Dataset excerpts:
*** Begin section ***

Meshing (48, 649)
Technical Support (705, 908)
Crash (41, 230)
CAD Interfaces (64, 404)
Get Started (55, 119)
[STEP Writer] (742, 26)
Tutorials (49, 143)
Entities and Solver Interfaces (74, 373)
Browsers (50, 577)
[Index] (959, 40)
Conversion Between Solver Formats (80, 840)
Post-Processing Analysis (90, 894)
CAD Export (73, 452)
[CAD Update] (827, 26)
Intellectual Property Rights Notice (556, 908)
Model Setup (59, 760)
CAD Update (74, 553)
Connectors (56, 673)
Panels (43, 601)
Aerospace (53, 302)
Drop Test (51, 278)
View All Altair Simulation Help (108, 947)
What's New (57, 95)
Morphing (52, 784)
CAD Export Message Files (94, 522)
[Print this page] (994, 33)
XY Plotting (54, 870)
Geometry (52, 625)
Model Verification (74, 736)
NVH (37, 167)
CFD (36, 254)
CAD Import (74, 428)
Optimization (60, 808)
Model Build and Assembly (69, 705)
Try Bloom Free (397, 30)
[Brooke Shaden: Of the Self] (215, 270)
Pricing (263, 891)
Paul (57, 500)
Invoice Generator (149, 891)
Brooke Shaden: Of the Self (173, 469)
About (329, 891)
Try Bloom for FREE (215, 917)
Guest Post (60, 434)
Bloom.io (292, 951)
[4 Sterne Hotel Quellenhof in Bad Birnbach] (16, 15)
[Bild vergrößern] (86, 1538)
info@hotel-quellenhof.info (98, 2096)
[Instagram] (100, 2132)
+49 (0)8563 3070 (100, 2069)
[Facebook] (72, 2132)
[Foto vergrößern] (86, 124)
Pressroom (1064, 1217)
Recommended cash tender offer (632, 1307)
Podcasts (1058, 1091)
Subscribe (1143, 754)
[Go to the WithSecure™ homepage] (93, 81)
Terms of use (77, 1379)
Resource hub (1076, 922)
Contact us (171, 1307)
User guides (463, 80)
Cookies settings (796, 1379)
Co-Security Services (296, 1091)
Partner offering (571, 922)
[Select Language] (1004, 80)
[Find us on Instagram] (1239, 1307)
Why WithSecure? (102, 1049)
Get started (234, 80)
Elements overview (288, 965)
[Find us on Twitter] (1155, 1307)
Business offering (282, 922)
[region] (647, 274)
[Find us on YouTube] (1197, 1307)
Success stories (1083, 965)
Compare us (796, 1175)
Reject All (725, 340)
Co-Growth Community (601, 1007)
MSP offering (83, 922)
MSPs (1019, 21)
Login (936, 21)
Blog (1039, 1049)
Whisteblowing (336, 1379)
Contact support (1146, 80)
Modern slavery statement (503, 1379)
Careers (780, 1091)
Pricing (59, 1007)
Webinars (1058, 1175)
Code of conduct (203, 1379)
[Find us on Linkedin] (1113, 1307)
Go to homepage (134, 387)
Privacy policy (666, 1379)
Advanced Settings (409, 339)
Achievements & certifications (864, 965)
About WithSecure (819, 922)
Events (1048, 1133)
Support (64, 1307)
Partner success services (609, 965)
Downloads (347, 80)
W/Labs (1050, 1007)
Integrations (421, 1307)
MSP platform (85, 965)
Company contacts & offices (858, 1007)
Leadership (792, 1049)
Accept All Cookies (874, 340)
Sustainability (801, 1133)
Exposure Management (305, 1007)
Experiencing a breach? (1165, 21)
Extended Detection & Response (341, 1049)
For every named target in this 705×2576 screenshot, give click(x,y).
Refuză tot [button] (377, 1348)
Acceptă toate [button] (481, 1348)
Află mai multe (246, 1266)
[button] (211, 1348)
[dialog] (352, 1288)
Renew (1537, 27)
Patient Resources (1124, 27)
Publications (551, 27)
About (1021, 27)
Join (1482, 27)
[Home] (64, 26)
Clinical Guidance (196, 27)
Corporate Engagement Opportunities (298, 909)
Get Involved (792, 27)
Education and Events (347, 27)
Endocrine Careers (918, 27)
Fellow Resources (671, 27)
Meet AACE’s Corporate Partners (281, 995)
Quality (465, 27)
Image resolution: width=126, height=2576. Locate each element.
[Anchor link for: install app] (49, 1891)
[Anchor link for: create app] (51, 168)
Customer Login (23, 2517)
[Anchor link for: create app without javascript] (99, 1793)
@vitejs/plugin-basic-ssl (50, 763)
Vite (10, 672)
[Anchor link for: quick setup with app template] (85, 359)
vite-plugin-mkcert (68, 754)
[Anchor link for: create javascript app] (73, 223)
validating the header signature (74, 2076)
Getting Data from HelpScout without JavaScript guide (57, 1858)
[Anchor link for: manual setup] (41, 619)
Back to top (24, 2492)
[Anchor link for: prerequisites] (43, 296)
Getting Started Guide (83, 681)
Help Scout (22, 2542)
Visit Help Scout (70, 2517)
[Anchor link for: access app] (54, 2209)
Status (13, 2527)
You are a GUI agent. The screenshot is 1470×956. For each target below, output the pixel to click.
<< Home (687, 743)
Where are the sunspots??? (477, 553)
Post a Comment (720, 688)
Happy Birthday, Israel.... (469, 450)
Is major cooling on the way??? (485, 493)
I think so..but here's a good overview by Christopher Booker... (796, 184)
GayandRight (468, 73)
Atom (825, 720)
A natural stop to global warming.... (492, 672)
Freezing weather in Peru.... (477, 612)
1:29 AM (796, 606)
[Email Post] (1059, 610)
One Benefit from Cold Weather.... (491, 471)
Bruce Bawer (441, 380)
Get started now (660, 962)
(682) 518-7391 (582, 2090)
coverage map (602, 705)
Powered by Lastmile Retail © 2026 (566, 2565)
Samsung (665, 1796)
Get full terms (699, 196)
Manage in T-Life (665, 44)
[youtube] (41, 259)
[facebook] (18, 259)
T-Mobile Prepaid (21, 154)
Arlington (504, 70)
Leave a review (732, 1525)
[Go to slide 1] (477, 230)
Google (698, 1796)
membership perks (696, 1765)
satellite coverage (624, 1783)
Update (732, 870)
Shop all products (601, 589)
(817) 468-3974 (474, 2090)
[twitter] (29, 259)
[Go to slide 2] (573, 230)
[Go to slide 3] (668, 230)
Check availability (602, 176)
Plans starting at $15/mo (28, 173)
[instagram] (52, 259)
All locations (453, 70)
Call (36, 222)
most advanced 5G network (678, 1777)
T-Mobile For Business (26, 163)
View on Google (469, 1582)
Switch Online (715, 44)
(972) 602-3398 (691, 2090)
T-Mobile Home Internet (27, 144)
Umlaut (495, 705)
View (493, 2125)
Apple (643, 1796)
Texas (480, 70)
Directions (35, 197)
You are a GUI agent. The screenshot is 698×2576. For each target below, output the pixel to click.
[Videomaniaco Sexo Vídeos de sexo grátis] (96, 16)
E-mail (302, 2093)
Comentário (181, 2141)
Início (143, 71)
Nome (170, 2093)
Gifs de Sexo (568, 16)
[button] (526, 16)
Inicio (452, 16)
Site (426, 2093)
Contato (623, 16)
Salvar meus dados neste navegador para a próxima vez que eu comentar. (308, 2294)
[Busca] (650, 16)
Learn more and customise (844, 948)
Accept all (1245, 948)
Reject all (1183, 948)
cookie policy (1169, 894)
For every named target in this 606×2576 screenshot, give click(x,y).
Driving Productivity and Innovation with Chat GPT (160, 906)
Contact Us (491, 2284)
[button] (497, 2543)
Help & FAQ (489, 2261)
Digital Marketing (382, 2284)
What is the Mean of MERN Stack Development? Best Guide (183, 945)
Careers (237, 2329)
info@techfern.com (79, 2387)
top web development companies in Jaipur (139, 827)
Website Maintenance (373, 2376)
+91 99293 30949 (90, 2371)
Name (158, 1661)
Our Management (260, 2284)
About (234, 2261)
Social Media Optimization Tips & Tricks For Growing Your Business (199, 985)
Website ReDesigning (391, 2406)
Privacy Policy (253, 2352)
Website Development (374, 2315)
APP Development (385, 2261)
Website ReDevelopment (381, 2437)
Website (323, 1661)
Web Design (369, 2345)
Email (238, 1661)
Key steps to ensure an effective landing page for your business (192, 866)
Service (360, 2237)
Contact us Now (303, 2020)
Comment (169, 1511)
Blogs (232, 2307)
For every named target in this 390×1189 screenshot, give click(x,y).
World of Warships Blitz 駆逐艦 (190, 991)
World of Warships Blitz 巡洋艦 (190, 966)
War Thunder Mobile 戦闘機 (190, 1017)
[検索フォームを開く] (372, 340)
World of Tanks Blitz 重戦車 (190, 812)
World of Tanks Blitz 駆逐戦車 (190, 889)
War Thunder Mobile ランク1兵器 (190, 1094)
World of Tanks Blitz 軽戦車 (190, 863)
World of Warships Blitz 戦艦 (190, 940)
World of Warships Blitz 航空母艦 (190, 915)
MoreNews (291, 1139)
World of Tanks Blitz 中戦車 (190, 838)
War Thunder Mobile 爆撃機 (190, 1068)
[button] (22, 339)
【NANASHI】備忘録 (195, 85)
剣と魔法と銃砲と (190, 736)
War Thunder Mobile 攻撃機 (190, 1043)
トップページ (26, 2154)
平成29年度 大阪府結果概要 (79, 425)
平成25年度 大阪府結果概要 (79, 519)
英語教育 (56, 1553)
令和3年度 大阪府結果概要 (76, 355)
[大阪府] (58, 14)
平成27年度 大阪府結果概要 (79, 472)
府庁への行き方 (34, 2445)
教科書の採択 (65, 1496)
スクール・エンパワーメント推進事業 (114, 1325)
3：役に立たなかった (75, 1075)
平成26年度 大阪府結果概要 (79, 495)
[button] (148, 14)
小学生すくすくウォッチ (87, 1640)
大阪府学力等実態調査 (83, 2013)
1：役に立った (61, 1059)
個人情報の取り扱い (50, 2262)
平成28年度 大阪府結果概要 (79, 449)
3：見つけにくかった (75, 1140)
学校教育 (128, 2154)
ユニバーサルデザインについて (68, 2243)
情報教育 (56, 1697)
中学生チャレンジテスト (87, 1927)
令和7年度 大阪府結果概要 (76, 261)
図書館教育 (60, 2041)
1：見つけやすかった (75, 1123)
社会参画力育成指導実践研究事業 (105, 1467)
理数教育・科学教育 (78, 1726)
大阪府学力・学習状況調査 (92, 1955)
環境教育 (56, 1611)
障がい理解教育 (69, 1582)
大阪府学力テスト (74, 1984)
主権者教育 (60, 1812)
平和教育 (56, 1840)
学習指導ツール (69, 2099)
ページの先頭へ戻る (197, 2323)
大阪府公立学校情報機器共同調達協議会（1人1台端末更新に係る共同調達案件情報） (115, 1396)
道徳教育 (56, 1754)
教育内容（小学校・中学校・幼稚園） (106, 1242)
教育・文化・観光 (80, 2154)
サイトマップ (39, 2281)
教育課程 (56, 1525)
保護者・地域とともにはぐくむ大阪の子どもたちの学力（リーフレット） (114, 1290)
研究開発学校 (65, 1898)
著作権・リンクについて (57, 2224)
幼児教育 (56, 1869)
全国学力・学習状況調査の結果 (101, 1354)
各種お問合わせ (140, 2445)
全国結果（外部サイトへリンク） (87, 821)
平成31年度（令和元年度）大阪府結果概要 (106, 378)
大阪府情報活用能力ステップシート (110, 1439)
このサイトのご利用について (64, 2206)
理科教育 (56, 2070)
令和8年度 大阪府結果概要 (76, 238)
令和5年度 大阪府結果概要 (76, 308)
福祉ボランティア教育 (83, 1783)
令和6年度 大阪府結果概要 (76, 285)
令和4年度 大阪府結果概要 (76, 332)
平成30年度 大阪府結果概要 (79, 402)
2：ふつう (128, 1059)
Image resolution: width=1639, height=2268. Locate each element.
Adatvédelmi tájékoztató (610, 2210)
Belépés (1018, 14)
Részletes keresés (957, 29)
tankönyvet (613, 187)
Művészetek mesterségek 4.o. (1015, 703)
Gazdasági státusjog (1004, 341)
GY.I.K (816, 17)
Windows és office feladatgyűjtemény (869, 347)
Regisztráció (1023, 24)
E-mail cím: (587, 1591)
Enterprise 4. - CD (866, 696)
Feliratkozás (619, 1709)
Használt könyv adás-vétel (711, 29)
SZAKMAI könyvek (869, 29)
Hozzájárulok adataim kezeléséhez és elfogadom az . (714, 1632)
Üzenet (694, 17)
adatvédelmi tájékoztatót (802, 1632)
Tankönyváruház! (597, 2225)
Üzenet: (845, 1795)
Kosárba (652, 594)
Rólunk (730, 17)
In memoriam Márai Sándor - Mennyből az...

*** End section ***

Wherever the line holding "教育・文化・観光 (80, 2154)" falls in the entries above, copy exactly from it through the line holding "理科教育 (56, 2070)", inclusive, and add nothing.

教育・文化・観光 (80, 2154)
サイトマップ (39, 2281)
教育課程 (56, 1525)
保護者・地域とともにはぐくむ大阪の子どもたちの学力（リーフレット） (114, 1290)
研究開発学校 (65, 1898)
著作権・リンクについて (57, 2224)
幼児教育 (56, 1869)
全国学力・学習状況調査の結果 (101, 1354)
各種お問合わせ (140, 2445)
全国結果（外部サイトへリンク） (87, 821)
平成31年度（令和元年度）大阪府結果概要 (106, 378)
大阪府情報活用能力ステップシート (110, 1439)
このサイトのご利用について (64, 2206)
理科教育 (56, 2070)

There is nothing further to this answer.